Civil cases make up the majority of state cases filed. Civil matters involve disputes among private parties, or between a private party and the government. The plaintiff initiates the lawsuit by serving a summons and complaint and by filing the complaint with the court. The complaint contains the plaintiff’s claims, and requests a remedy from the court. Usually, the aggrieved party seeks a financial award as damages, but occasionally plaintiffs request non-monetary relief. Plaintiffs can demand a court order called an injunction that bars a person from acting in a certain way. Courts also can issue a restraining order to restrict a party’s actions until the case is resolved.

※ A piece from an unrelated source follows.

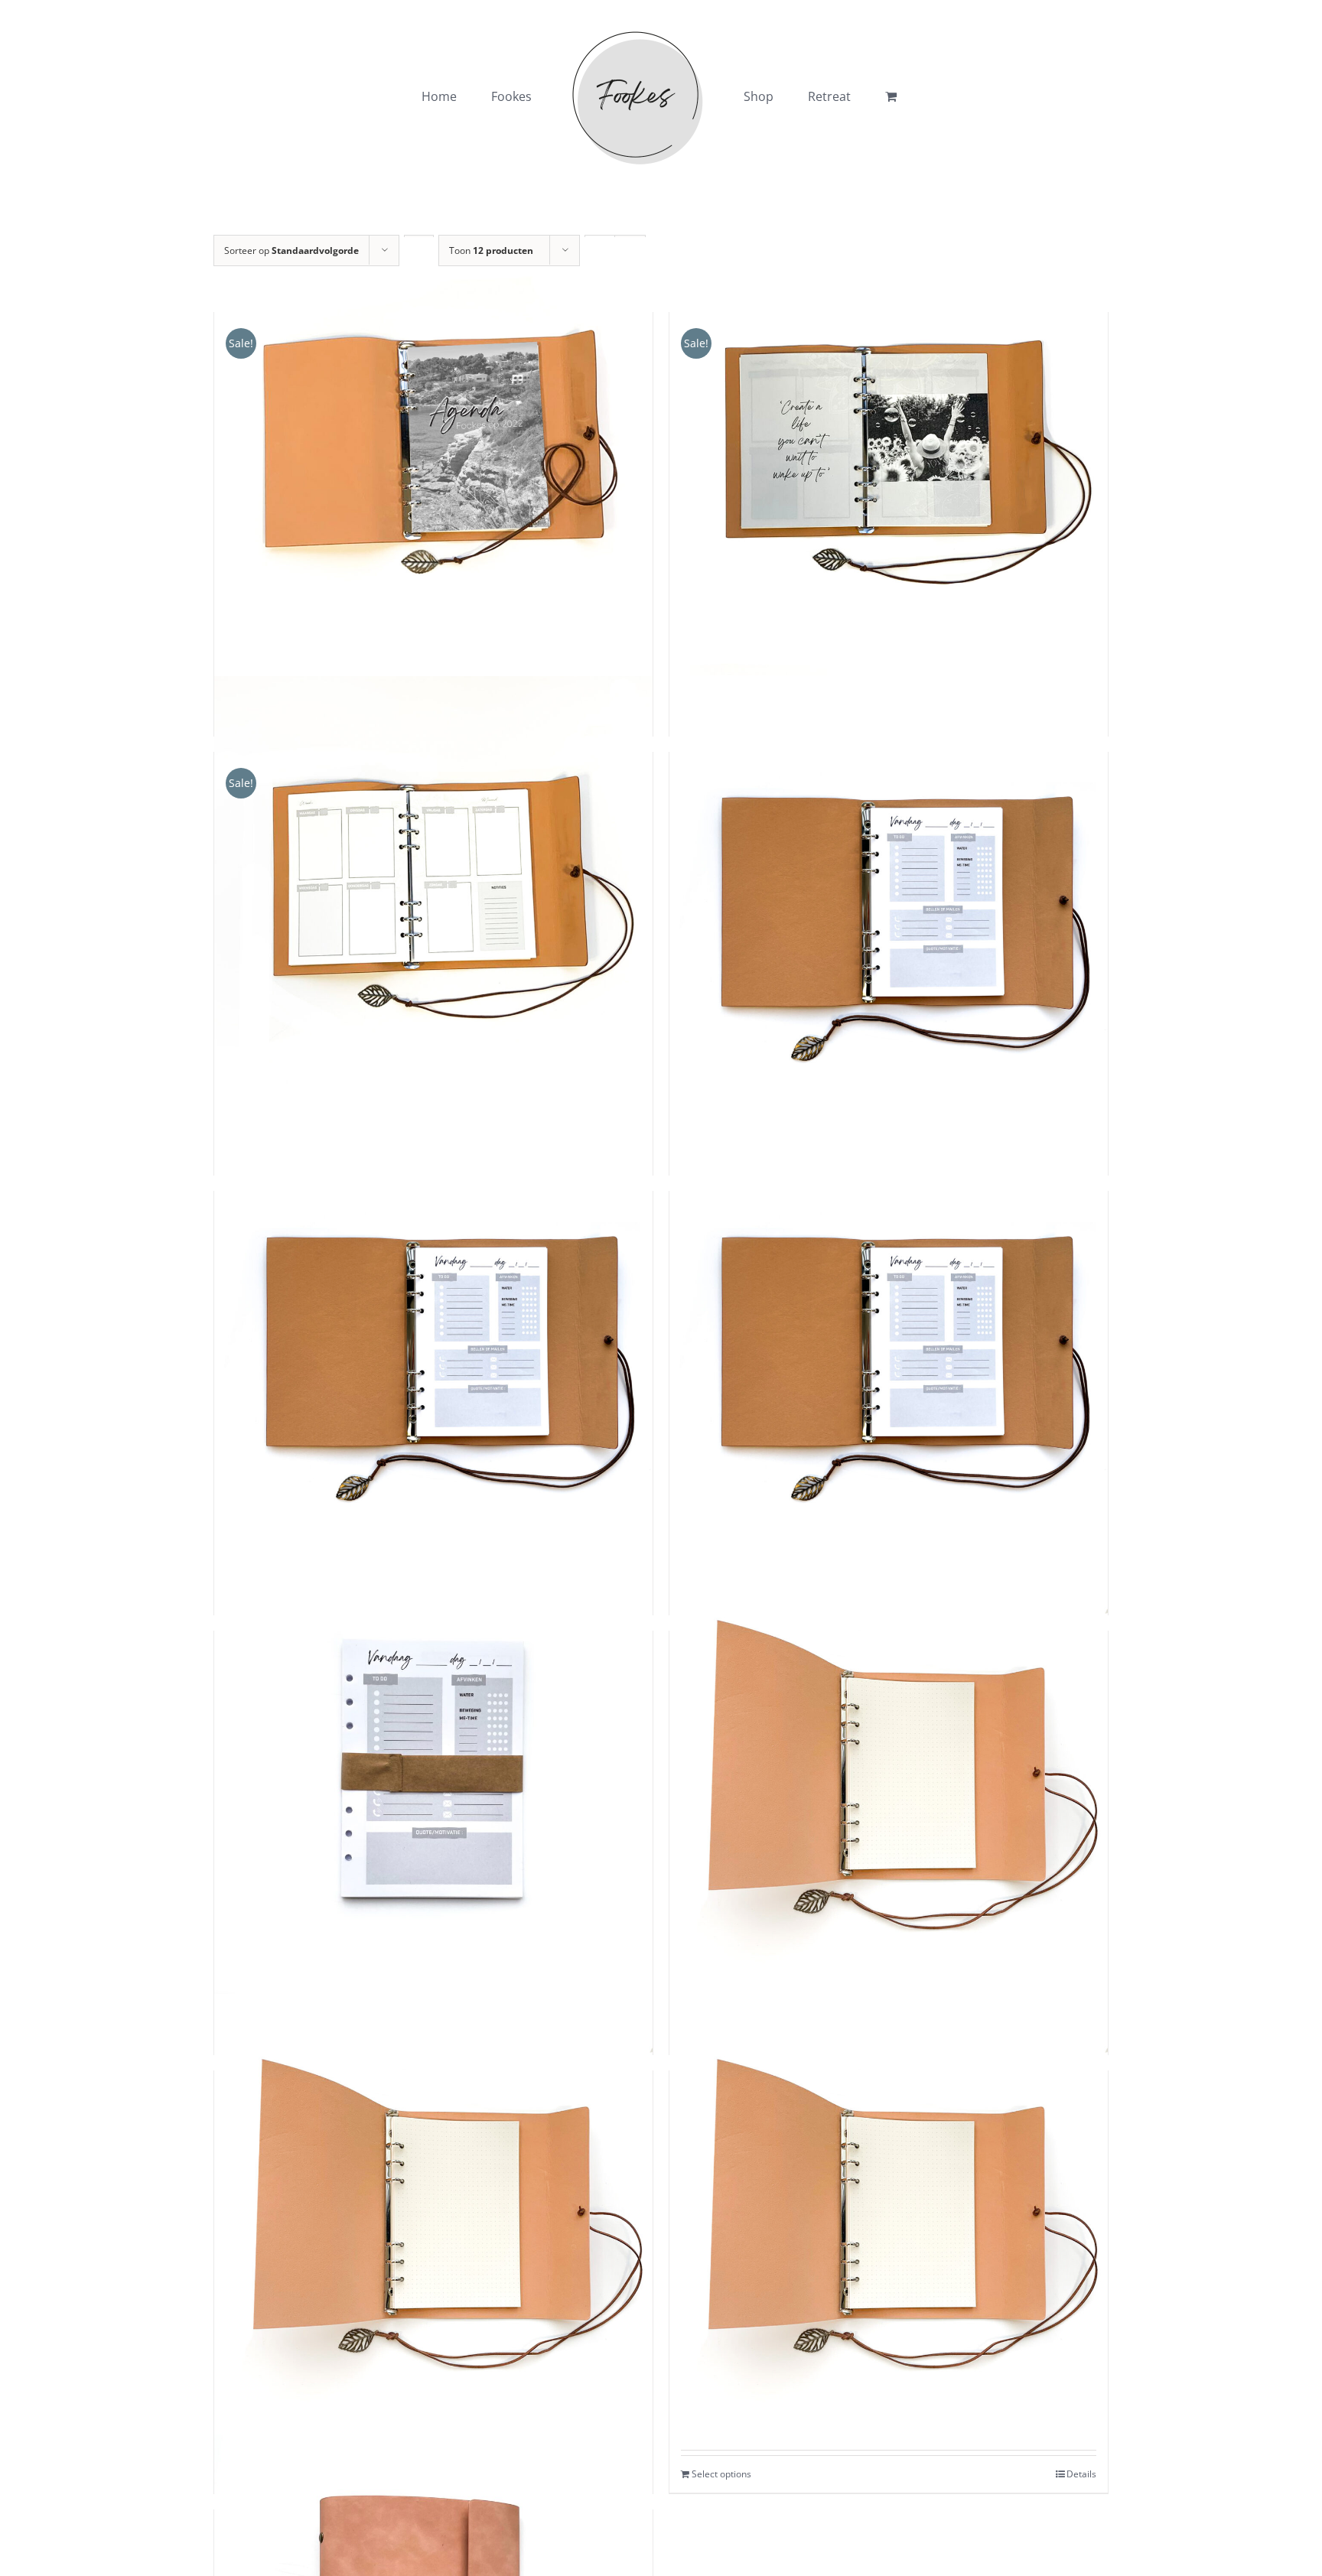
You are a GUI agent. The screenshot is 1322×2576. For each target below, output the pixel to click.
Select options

The defendant must answer the complaint within a specific period of time, either by responding directly to the issues raised in the complaint or by filing a motion to dismiss the claims. Prior to trial, the parties engage in discovery, a procedure that allows each side to obtain factual evidence concerning the other party’s arguments. Some states require that the parties pursue alternative dispute resolution prior to trial to try to reach an agreement or settlement, so they do not have to litigate the matter.

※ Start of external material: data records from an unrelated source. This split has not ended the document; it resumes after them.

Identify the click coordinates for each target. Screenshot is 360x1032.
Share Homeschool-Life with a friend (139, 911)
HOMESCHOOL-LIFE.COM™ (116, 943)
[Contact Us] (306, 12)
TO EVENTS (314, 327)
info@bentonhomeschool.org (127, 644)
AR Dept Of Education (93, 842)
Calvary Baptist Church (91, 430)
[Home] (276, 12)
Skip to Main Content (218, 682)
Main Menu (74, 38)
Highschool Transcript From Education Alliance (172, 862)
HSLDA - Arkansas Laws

Civil and criminal trials follow the same general model. The parties present opening statements, and then the plaintiff or prosecution presents its case by examining witnesses. The defense may cross-examine these witnesses on their testimony, followed by re-direct examination by the plaintiff. When the plaintiff or prosecution rests its case, the defense has its opportunity to present their case through witness testimony. Throughout the testimony, the parties may object to evidence introduced or questions, based on the rules of evidence. The judge decides whether to sustain (or agree with) the objections or to overrule them and allow the evidence or question. After testimony, both sides present closing arguments and the case proceeds to verdict.

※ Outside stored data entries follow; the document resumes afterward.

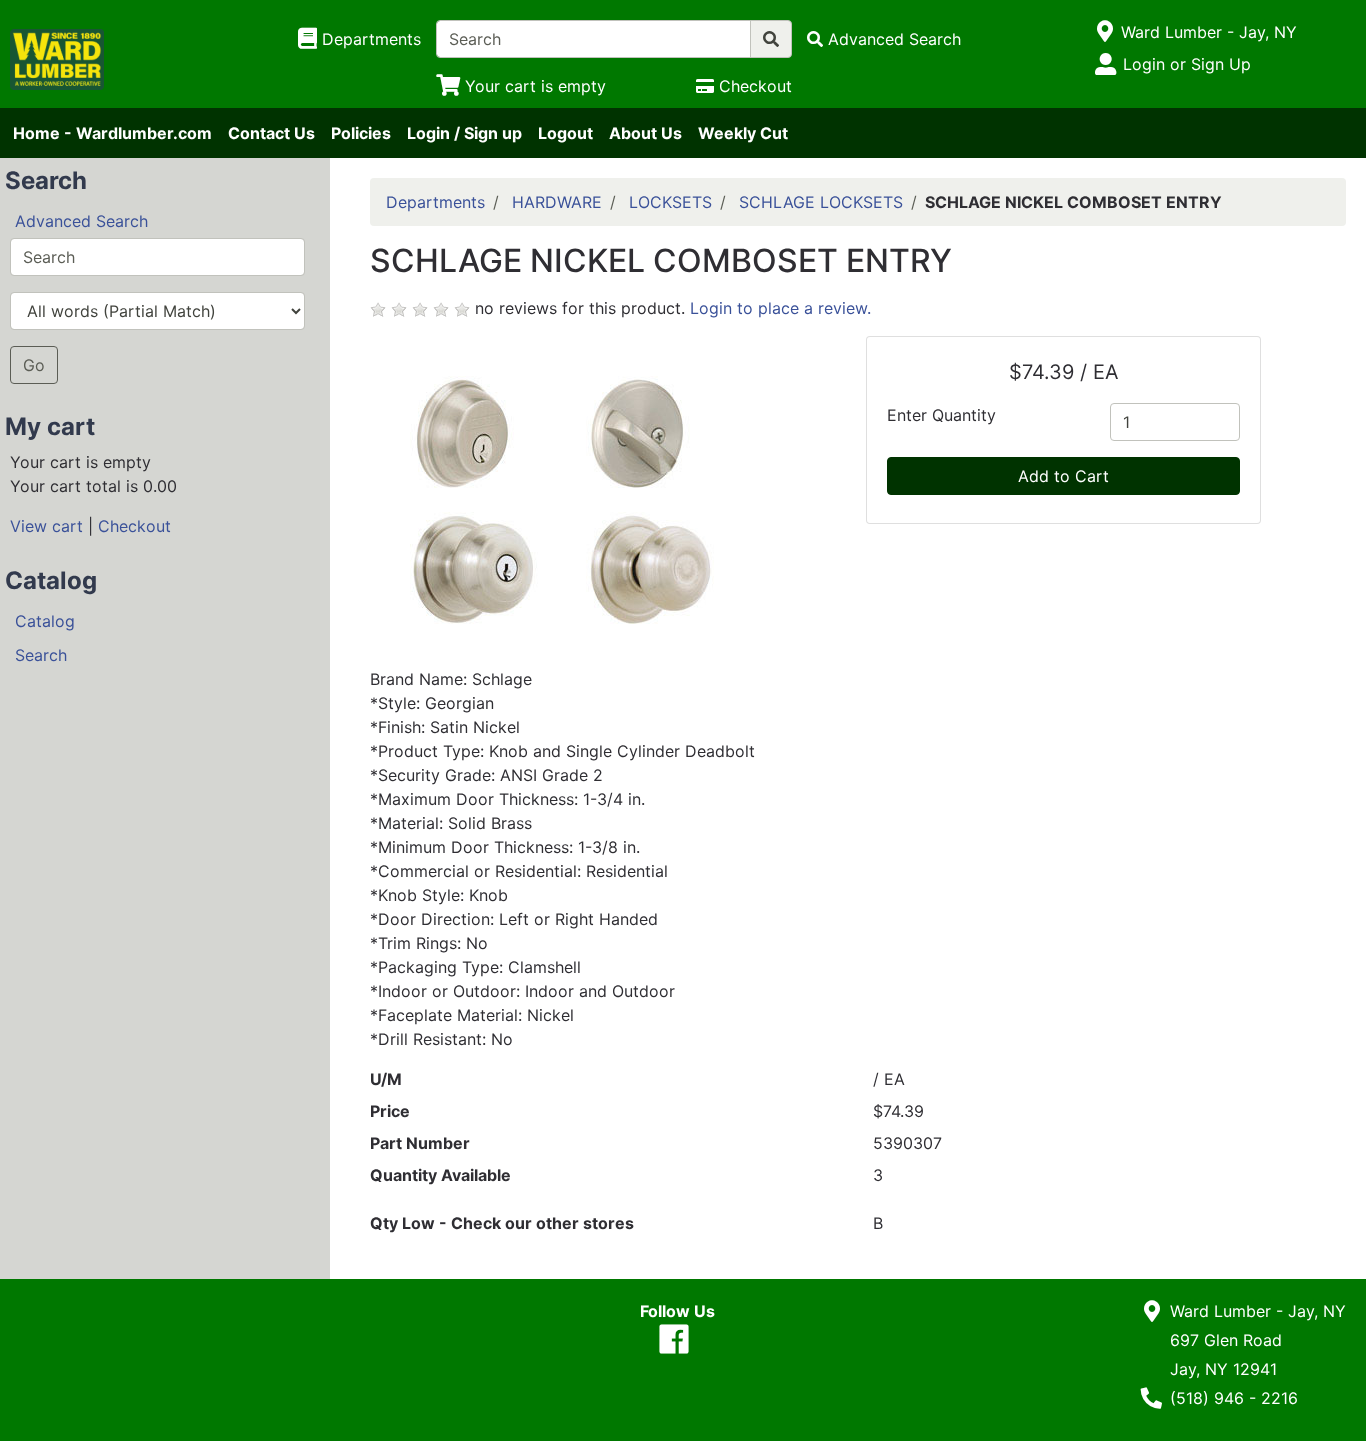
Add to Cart (1063, 476)
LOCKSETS (670, 202)
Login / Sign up (464, 133)
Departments (435, 202)
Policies (361, 133)
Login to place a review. (780, 308)
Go (34, 365)
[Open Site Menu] (1104, 32)
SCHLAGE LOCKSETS (821, 202)
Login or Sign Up (1187, 64)
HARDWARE (557, 202)
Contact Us (271, 133)
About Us (645, 133)
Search (41, 655)
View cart (46, 526)
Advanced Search (81, 221)
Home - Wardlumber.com (112, 133)
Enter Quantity (941, 415)
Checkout (134, 526)
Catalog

A jury is not always required in a civil trial; however, parties are entitled to request a jury. A jury trial may also be waived in order to expedite the proceedings, in which case the judge rules on both factual and legal aspects of the case. Additionally, civil and criminal disputes bear different standards of proof. The plaintiff in a civil case must prove his or her case by a preponderance of the evidence, meaning that if the plaintiff presents the more persuasive evidence, he or she wins the case. In a criminal trial, the prosecution must show that the defendant is guilty beyond a reasonable doubt. The reasonable doubt standard does not require the jury to be absolutely certain of guilt, but they must not harbor any reasonable doubt about the matter. These different standards may explain why an individual who is subject to a criminal and civil trial for the same alleged actions can be found not guilty in one instance, but held financially liable in the other.
After a court’s decision or verdict, the losing party may appeal. Appellate systems vary, but all jurisdictions have at least one level of appellate review for civil and criminal cases. On appeal, the losing party can raise only legal issues concerning the trial court’s decision, for example, he or she may claim that the court misapplied the law to the facts of the case, or that the trial court committed some legal error in conducting the trial. However, the facts of the case are fixed as established at the trial court level and cannot be reopened on appeal.